ViiV Healthcare, the global specialist HIV company majority-owned by GSK, with Pfizer Inc. and Shionogi Limited as shareholders, has announced it has made a regulatory submission to the U.S. Food and Drug Administration (FDA) for approval of a new dispersible tablet formulation of the fixed dose combination of abacavir, dolutegravir and lamivudine and, to extend its current approval for Triumeq (abacavir/ dolutegravir/ lamivudine) to lower the minimum weight at which a child can be prescribed this medicine, from 40kg and above to 14kg and above. If approved, this approval will result in further treatment options for younger children living with HIV.
Paediatric HIV remains a global issue, with children disproportionately affected by the HIV epidemic. Latest statistics show there are 1.7 million children living with HIV globally, with most AIDS-related deaths among this group occurring during the first five years of life.

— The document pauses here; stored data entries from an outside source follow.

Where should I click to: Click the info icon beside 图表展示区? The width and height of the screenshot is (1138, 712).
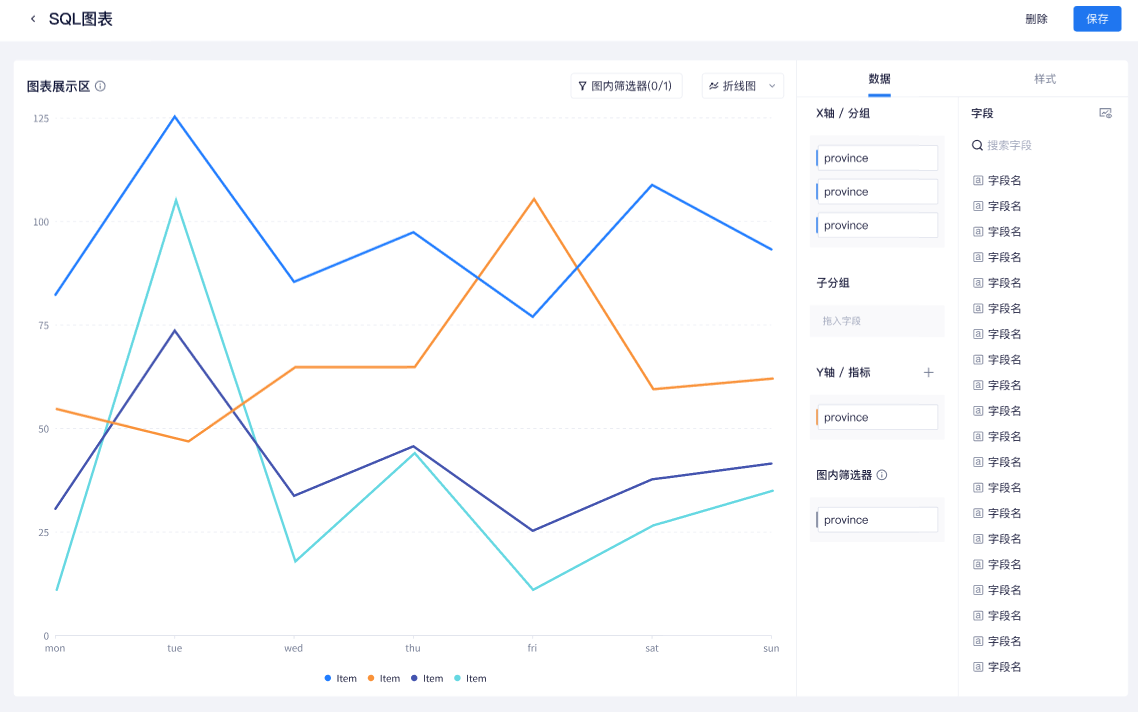point(99,86)
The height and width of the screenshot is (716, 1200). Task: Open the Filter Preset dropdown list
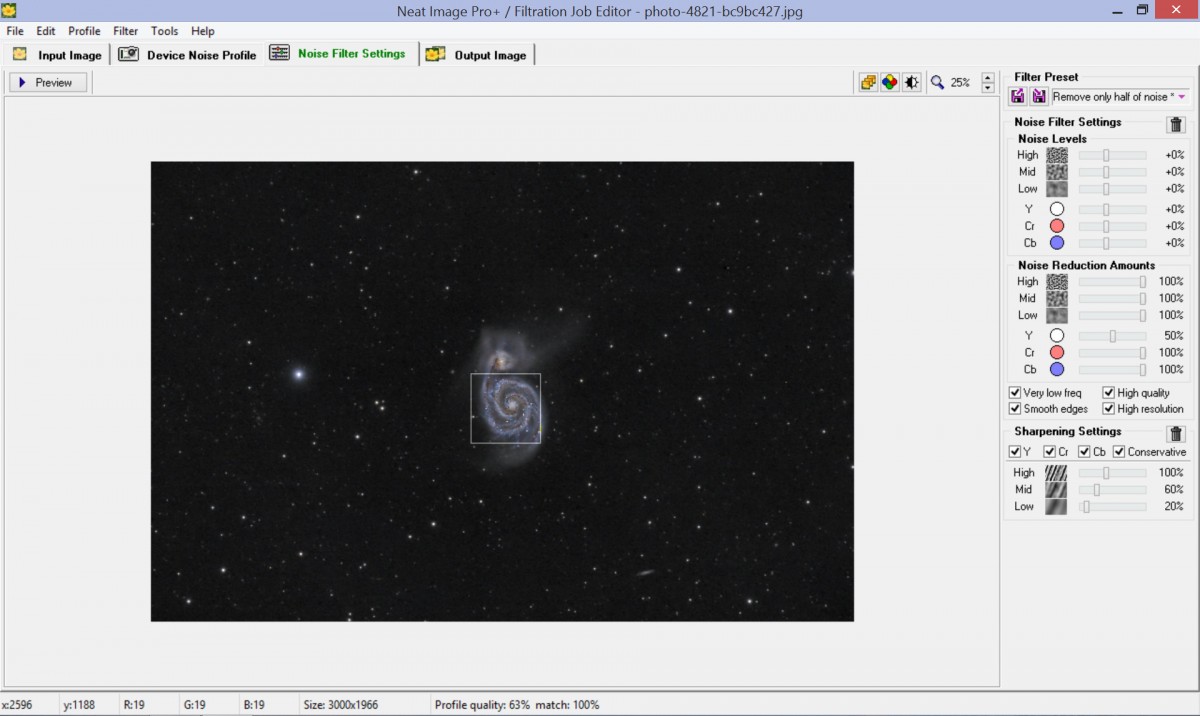point(1182,97)
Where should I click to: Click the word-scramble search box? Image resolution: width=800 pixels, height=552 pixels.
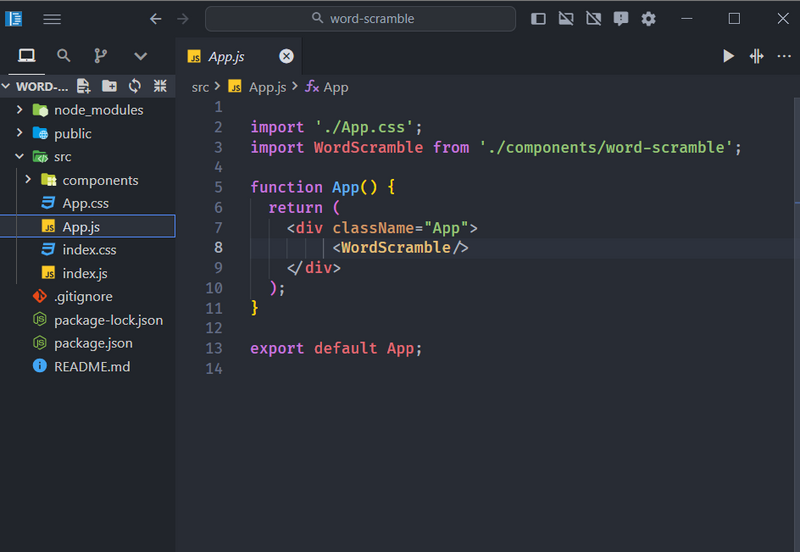(361, 19)
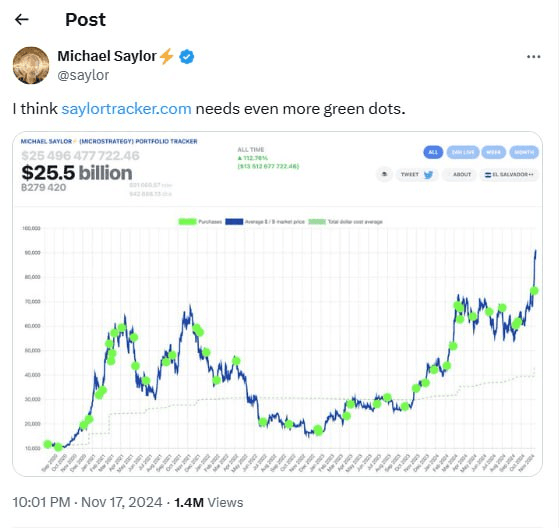559x528 pixels.
Task: Open the @saylor handle link
Action: click(83, 75)
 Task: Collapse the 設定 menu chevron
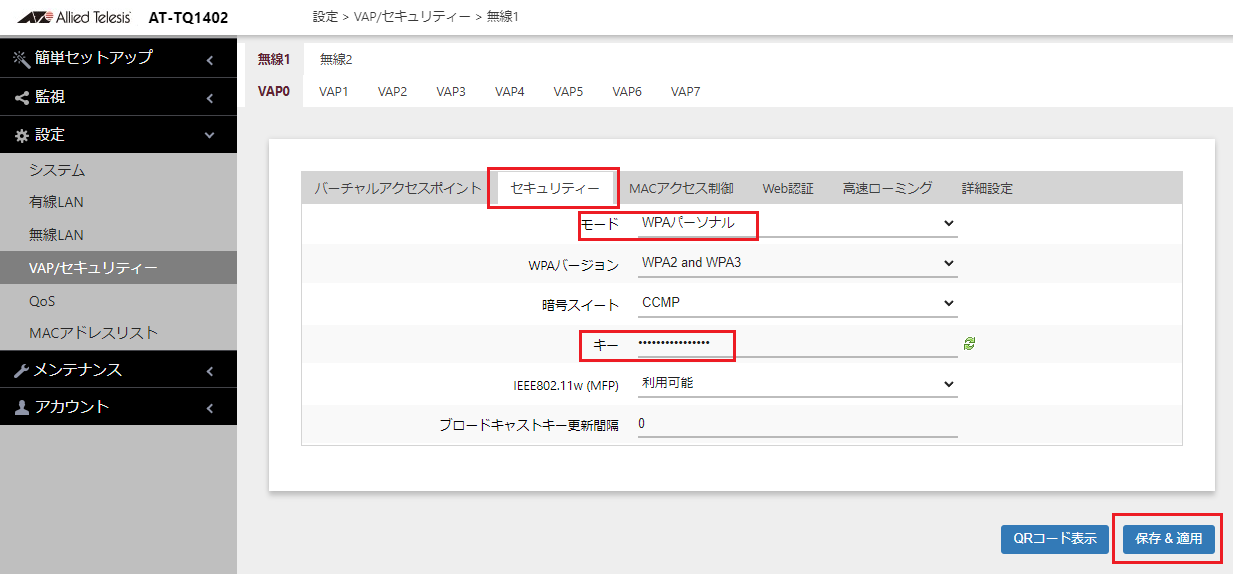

Major obstacles persist for children, such as the availability of HIV testing, continued vertical transmission, slow initiation of treatment and, poor availability of optimised paediatric formulations of antiretrovirals (ARVs)., The availability of age-appropriate treatment options is essential in ensuring children around the world can access optimal care.

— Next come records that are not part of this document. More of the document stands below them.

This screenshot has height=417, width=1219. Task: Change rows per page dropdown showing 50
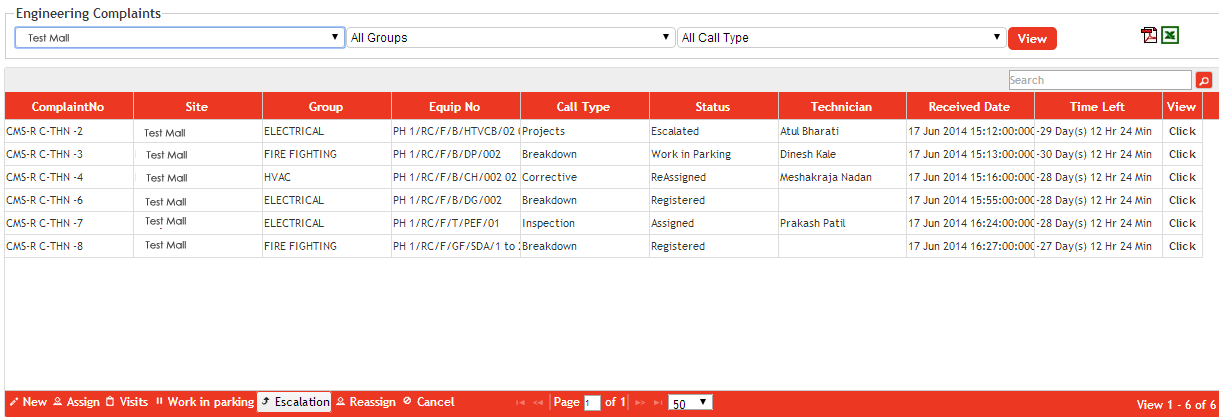(x=690, y=402)
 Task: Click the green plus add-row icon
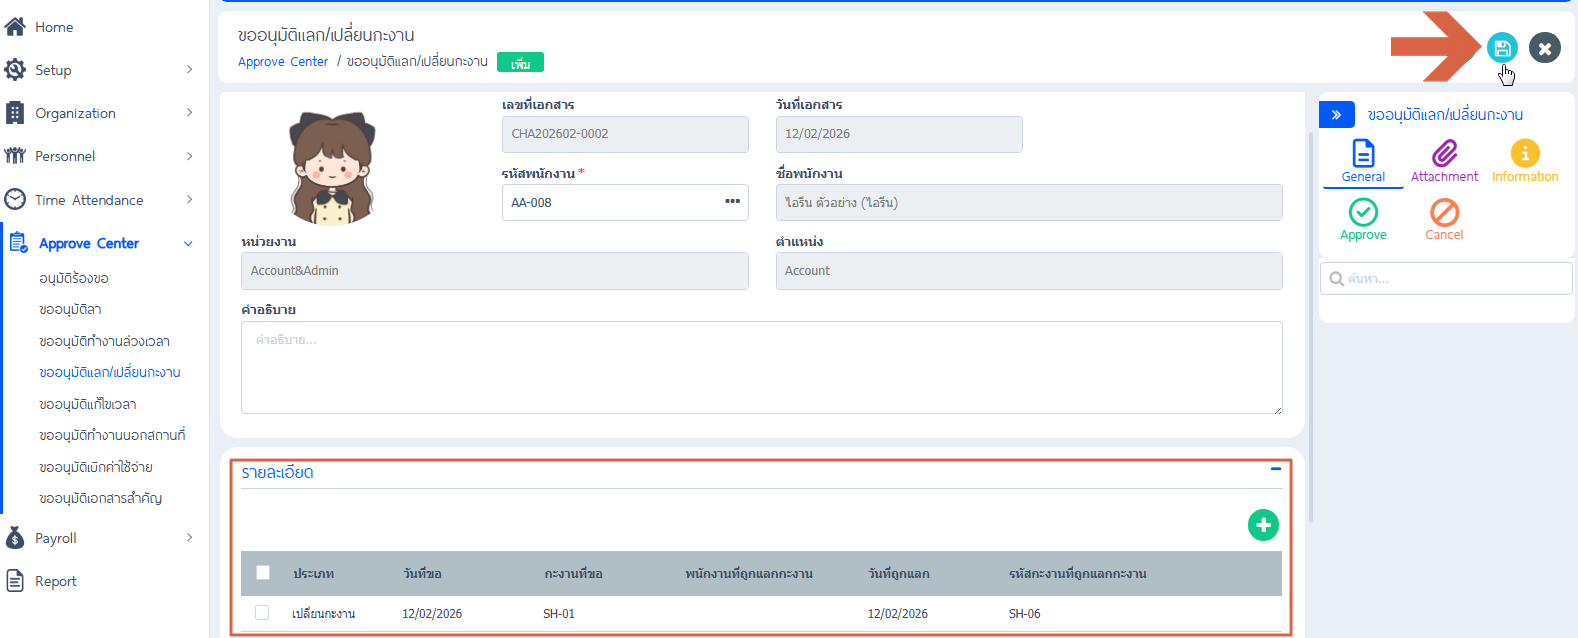tap(1263, 525)
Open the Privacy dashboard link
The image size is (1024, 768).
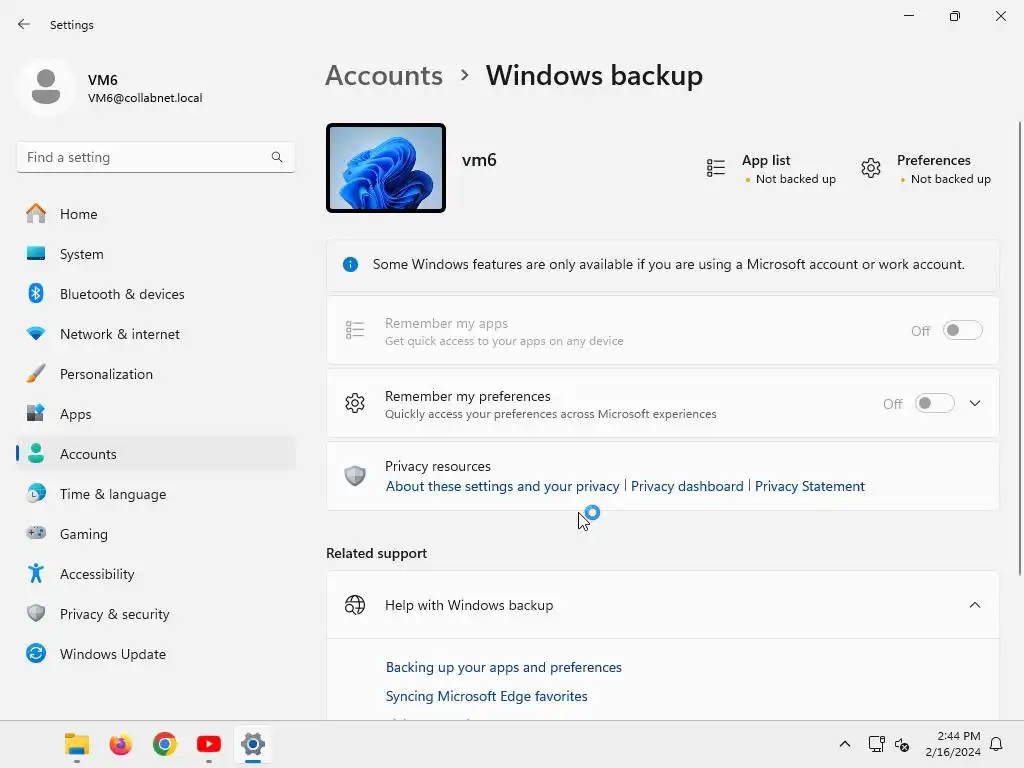pyautogui.click(x=687, y=487)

Deborah Waterhouse, CEO of ViiV Healthcare, said: “UNAIDS reported that in 2020, 74% of adults living with HIV had access to treatment, compared to only 54% of children.1 This is a stark reminder of the gap between treatment options for adults and children and this submission represents another important step in ensuring that we address this disparity. By broadening the treatment options available to children living with HIV, we are one step closer to ending paediatric HIV and AIDS.”
This submission is based on modelled data and in line with regulatory guidance.